# Texte fourni
━━━━━━
Il y a en effet, dans notre système fluvial, six centrales hydroélectriques. Nous avons lancé un grand programme d'ensemencement qui nous a permis d'incuber 50 millions d'alevins qui ont ensuite été répartis dans les divers coins du bassin hydrologique. Tous ces poissons proviennent d'une rivière qui n'avait avant cela servi qu'à produire de l'électricité et du papier. Beaucoup de gens pensent qu'on ne peut pas avoir à la fois du poisson et de l'électricité. Peut-être nous sommes-nous entêtés, mais nous avons fini par créer cette ressource qui peuple maintenant toute la vallée de l'Exploits.
Je voudrais vous parler aujourd'hui de l'importance que la pêche récréative du saumon de l'Atlantique revêt pour l'ensemble des provinces atlantiques du Canada. Je voudrais en particulier vous parler de la rivière Exploits. La dernière étude sur l'impact économique remonte à quelques années, mais d'après mes calculs, la pêche dans la rivière Exploits rapporte à elle seule de 8 à 10 millions de dollars par an, argent que se partagent les quatre ou cinq villes de la région.
Le saumon de l’Atlantique ne se balade généralement pas dans les grandes villes. C’est plus un poisson des régions rurales du Canada atlantique. À Terre-Neuve, nous avons plus de 200 lacs et rivières. Dans certains cas, c’est un moteur économique, pour les pourvoyeurs, les hôtels, les terrains de camping et pratiquement tout le secteur des services. C’est beaucoup, si on considère que c’est de l’argent dépensé en zone rurale. Une partie vient de l’extérieur de la province, de l’étranger, mais même dans notre propre province, il y a des gens qui vont passer leurs deux ou trois semaines de vacances au bord de bon nombre de ces rivières.
Si vous prenez Terre-Neuve, on n’y donne pas beaucoup d’opéras, on n’y voit pas beaucoup de grands événements sportifs, encore que certains sont restés debout un peu tard la nuit dernière pour suivre ce qui se passait à Toronto. Ce dont on parle maintenant, c’est de la qualité de vie et de ce qui incitera les gens à rester ici. Venir pour un emploi, c’est une chose, mais retenir les gens ici avec des activités possibles, nous nous en préoccupons certainement.
━━━━━━
# Matériel réuni
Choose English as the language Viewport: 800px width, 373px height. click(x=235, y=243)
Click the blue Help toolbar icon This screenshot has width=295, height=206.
━━━━━━
# Consigne
Restituez fidèlement le passage du texte sur la pêche du saumon, depuis « Il y a en effet, dans » jusqu'à « vallée de l'Exploits. » inclus. Ce matériel provient d'une source distincte du texte.

# Corrigé
Il y a en effet, dans notre système fluvial, six centrales hydroélectriques. Nous avons lancé un grand programme d'ensemencement qui nous a permis d'incuber 50 millions d'alevins qui ont ensuite été répartis dans les divers coins du bassin hydrologique. Tous ces poissons proviennent d'une rivière qui n'avait avant cela servi qu'à produire de l'électricité et du papier. Beaucoup de gens pensent qu'on ne peut pas avoir à la fois du poisson et de l'électricité. Peut-être nous sommes-nous entêtés, mais nous avons fini par créer cette ressource qui peuple maintenant toute la vallée de l'Exploits.